Brussels and Dublin have had a complicated relationship when it comes to corporate tax and although Ireland is committed to the EU, there’s a risk they could run out of patience.

In 2016, the EU Competition Commissioner ordered Ireland to recover up to a record €13 billion in back taxes from Apple. After Ireland launched an appeal, the EU countered with legal action in October over Ireland’s failure to pay back the taxes.

Apple recently announced that it will pay $38 billion in U.S. tax on its overseas cash but even still, the EU is firmly committed to the 2016 ruling that Ireland must pay:

“The Commission’s 2016 state aid decision found that, over many years, tax rulings issued by Ireland had allowed Apple to pay less tax on profits recorded in Ireland than other companies subject to (the) same national taxation laws.

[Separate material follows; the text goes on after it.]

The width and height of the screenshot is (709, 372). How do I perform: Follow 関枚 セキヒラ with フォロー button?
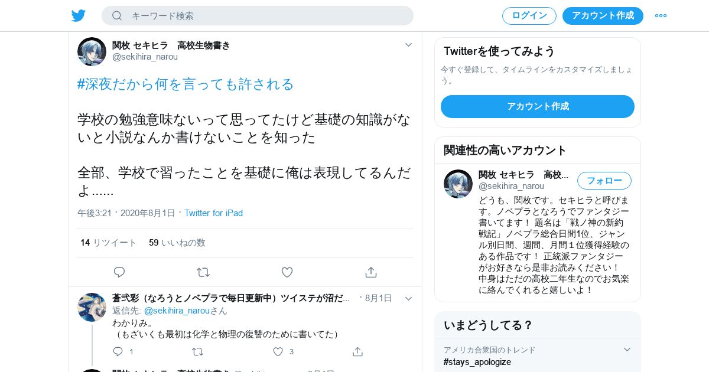(604, 181)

This gave Apple an illegal advantage in breach of EU state aid rules, which must now be recovered by Ireland – nothing has changed in that regard.”

Yet despite it’s hardline against Ireland, it would seem the EU is not as strong with some of the other EU Member States. Earlier this month, in a speech in the Strasbourg chamber, Irish Prime Minister Leo Varadkar made it clear that Ireland’s headline rate of corporate tax was certainly lower than that in many EU states, but its effective rate was higher than some of them:

“Countries like France have a high corporation tax on paper, but they have so many exemptions and different ways not to pay your tax that, according to the OECD, their effective tax rate is lower than ours.” 

His concerns may seem to be accurate as Hungary and Bulgaria are in the process of reducing their corporate tax rates to levels lower than Ireland’s and France, has introduced loopholes that now make its effective rate for many companies and sectors lower than Ireland’s. 

Ireland has argued that if the EU wants to get serious about rules against tax avoidance, then it’s better to adopt the OECD global rules, rather than targeting smaller economies. By working alone to target tax loopholes, Europe risks putting itself at a disadvantage to rivals such as the United States, Japan or post-Brexit Britain.

Although Varadkar has given his commitment to the EU, the EU runs the risk of pushing Ireland to breaking point. Lower corporate tax rates is what makes the small Irish economy attractive to big businesses like Apple and the EU is too fragile at this stage to risk angering Ireland.